- **Saved entries**:

+ + +

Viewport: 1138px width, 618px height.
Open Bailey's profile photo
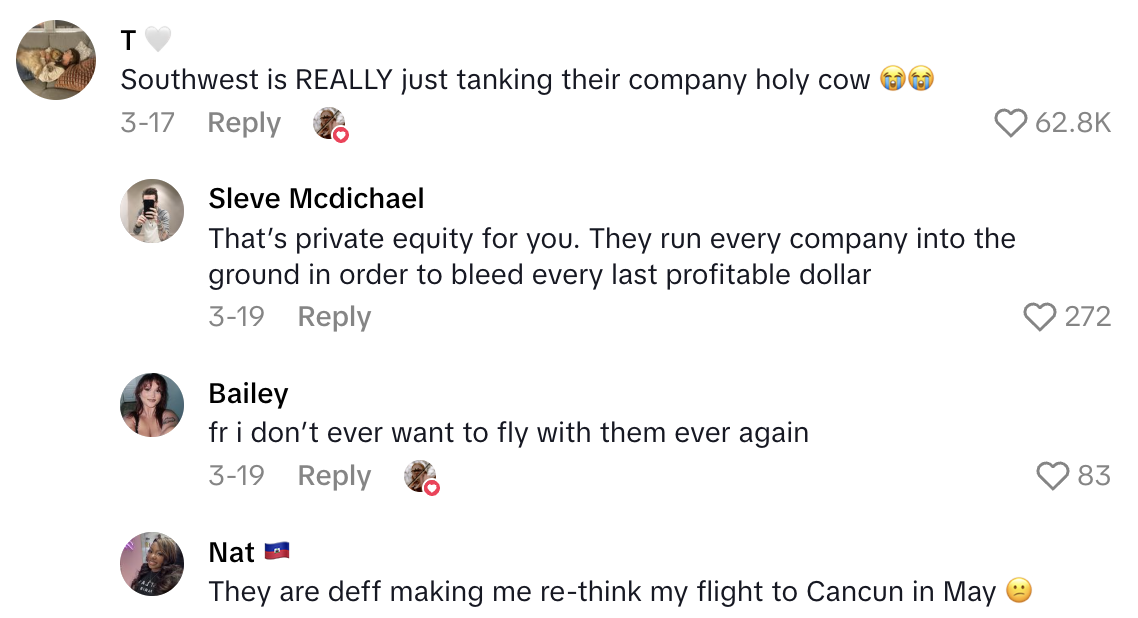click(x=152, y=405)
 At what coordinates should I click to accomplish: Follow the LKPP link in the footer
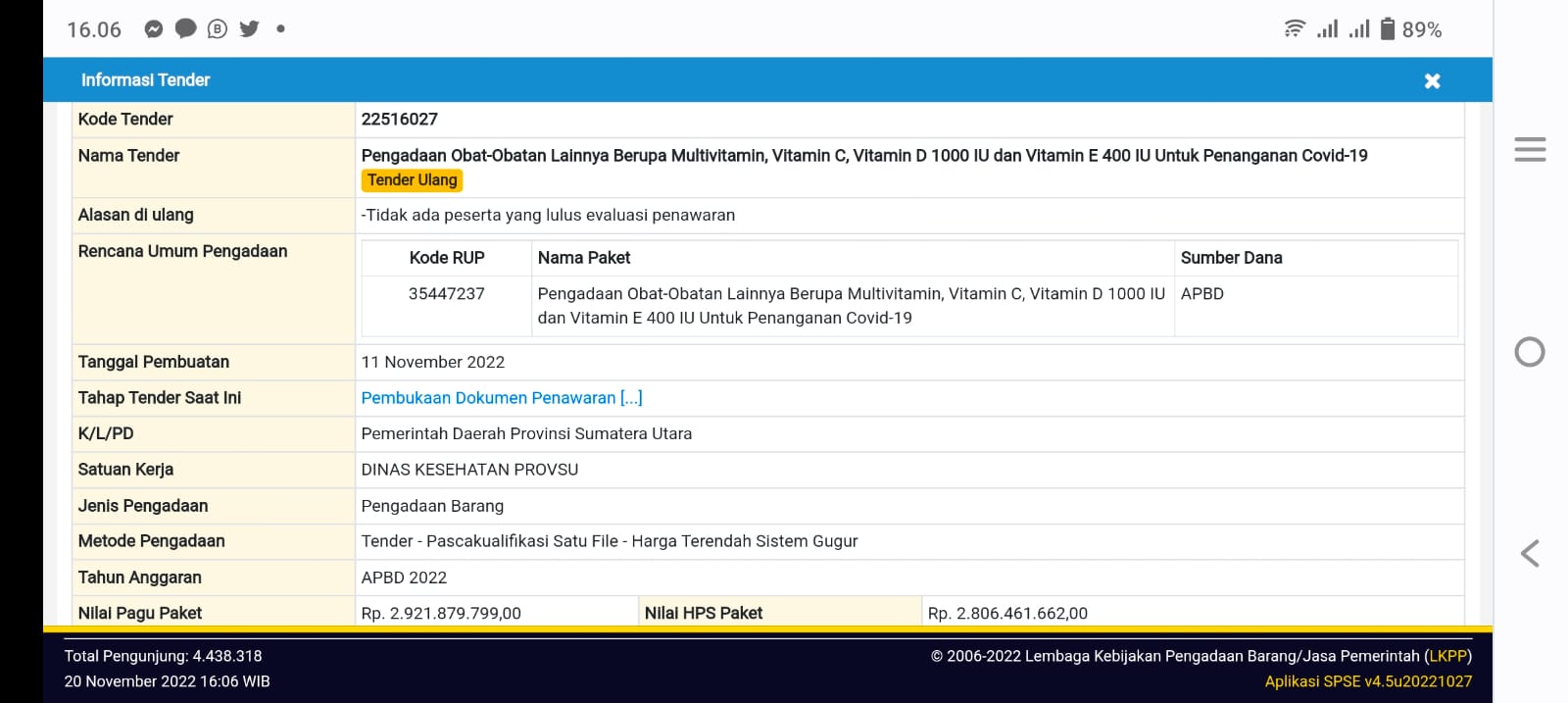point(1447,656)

+ + +

- **Required action**: Each entry is to be given again exactly as it stands, with its pictures removed.

- **Reply**:
Viewport: 1138px width, 618px height.
Open Bailey's profile photo
click(x=152, y=405)
 At what coordinates should I click to accomplish: Follow the LKPP link in the footer
point(1447,656)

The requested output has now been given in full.